For this reason, Mike is particularly keen to demonstrate incremental progress with suspension and revival techniques. For example, there is the work done by Brian Wowk and Gregory Fahy and others on the vitrification and then reanimation of rabbit kidneys.

However, the majority of Mike's remarks were on topics different from the technical feasibility of cryonics. He spoke for over two hours, and continued in a formal Q&A session for another 30 minutes. After that, informal discussion continued for at least another 45 minutes, at which time I had to make my excuses and leave (in order to keep my date to watch Dark Knight that evening). It was a tour-de-force. It's hard to summarise such a lengthy passionate yet articulate presentation, but let me try:

  1. Cryonics is morally good
  2. Cryonics is technically feasible
  3. By 1968, Cryonics was a booming enterprise, with many conferences, journals, and TV appearances
  4. However, Cryonics has significantly failed in its ambitions
  5. Unless we understand the real reasons for these failures, we can't realise the potential benefits of this program
  6. The failures primarily involve people issues rather than technical issues
  7. In any case, we should anticipate fierce opposition to cryonics, since it significantly disrupts many core elements of the way society currently operates.

The most poignant part was the description of the people issues during the history of cryonics:

  • People who had (shall we say) unclear ethical propriety ("con-men, frauds, and incompetents")
  • People who failed to carry out the procedures they had designed - yet still told the world that they had followed the book (with the result that patients' bodies suffered grievous damage during the cryopreservation process, or during subsequent storage)
  • People who were technically savvy and emotionally very committed yet who lacked sufficient professional and managerial acumen to run a larger organisation
  • People who lacked skills in raising and handling funding
  • People who lacked sufficient skills in market communications - they appeared as cranks rather than credible advocates.

This rang a lot of bells for me. The technology industry as a whole (including the smartphone industry) often struggles with similar issues. The individuals who initially come up with a great technical idea, and who are its first champions, are often not the people best placed to manage the later stages of development and implementation of that idea. The transition between early stage management and any subsequent phase is tough. But it is frequently essential. (And it may need to happen more than once!) You sometimes have to gently ease aside people (ideally at the same time finding a great new role for them) who are your personal friends, and who are deeply talented, but who are no longer the right people to lead a program through its next stage. Programs often grow faster than people do.

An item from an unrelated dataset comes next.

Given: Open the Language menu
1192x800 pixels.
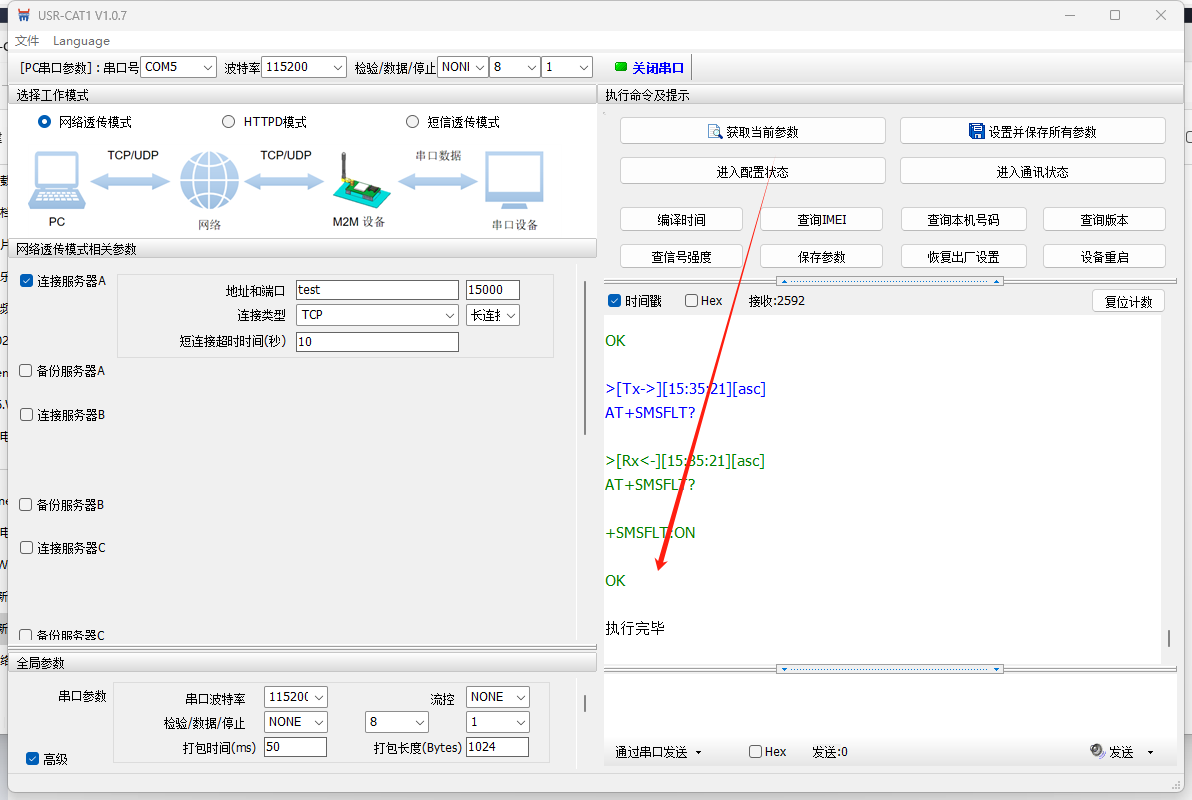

I don't see any easy answers in general. I do agree with Mike on the following points:

  • A step-by-step process, with measurable feedback, is much preferable to reliance on (in essence) a future miracle that can undo big mistakes made by imprecise processes today(this is what Mike called "the fallacy of our friends in the future");
  • Feedback on experiments is particularly important. If you monitor more data on what happens during the cryopreservation process, you'll discover more quickly whether your assumptions are correct. Think again about the comparable experiences of the Wright brothers. Think also of the importance of carrying out retrospectives at regular intervals during a project;
  • Practice is essential. Otherwise it's like learning to drive by just studying a book for six months, and then trying to drive all the way across the country the first time you sit in the drivers seat;
  • The quality of the key individuals in the organisations is of paramount importance, so that sufficient energies can be unleashed from the latent support both in the organisation and in wider society. Leadership matters greatly.

Footnote: I first came across the reference to the tale of the venerable French duchess in the commentary to Eliezer Yudkowsky's evocative online reminiscences regarding the death of his 19-year old brother Yehuda Nattan Yudkowsky.